Yeah no problem. How best can I get it to you?

guolinke commented 2 years ago

thank you, in the way you are convenient, like google drive or Dropbox. my email is guolin.ke@outlook.com

guolinke commented 2 years ago

gently ping @gahdritz for the data sharing.

gahdritz commented 2 years ago

Sent.

Our A100 results were obtained using the following:

CUDA Driver 465.19.01 CUDA 11.3 Update 1 (11.3.1.005) cuBLAS 11.5.1.109 (part of CUDA 11.3 U1) CUDNN 8.2.1.32 NCCL 2.9.9 PyTorch 1.9.0a0+c3d40fd

and with cache clearing disabled (but using the real dataloader).

guolinke commented 2 years ago

Thank you very much! I receive the data. it seems the data don't include template part (template_mmcif_dir and mmcif_cache.json), are they not needed?

gahdritz commented 2 years ago

The mmcif cache isn't required, but the template mmCIFs are.
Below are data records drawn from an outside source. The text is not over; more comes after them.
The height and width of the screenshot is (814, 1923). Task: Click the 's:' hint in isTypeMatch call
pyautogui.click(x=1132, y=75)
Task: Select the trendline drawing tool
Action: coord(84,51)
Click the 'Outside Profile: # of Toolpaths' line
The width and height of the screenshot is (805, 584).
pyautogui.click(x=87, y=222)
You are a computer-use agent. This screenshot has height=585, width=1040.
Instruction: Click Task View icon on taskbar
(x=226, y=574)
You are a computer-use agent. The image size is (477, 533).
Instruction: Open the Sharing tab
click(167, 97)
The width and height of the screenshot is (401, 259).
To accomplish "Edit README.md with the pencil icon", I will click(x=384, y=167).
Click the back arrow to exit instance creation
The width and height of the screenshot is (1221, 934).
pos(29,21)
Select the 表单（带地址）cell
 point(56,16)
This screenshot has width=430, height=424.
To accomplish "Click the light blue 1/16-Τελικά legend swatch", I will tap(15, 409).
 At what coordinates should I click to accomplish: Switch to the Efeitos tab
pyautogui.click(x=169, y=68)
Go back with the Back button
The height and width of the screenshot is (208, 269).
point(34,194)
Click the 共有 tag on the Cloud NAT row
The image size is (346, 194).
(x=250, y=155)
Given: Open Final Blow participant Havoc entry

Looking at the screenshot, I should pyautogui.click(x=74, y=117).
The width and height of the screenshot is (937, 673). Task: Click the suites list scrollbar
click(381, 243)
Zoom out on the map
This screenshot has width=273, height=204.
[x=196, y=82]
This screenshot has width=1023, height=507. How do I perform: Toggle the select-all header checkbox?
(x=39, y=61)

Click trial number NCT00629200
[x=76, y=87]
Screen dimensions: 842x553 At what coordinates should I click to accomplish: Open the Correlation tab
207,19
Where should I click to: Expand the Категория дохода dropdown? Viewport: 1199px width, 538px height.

I'll send those over now.

lhatsk commented 2 years ago

Sent.

Our A100 results were obtained using the following:

CUDA Driver 465.19.01 CUDA 11.3 Update 1 (11.3.1.005) cuBLAS 11.5.1.109 (part of CUDA 11.3 U1) CUDNN 8.2.1.32 NCCL 2.9.9 PyTorch 1.9.0a0+c3d40fd

and with cache clearing disabled (but using the real dataloader).

Have you tried running it with bfloat16? Doesn't seem to be working.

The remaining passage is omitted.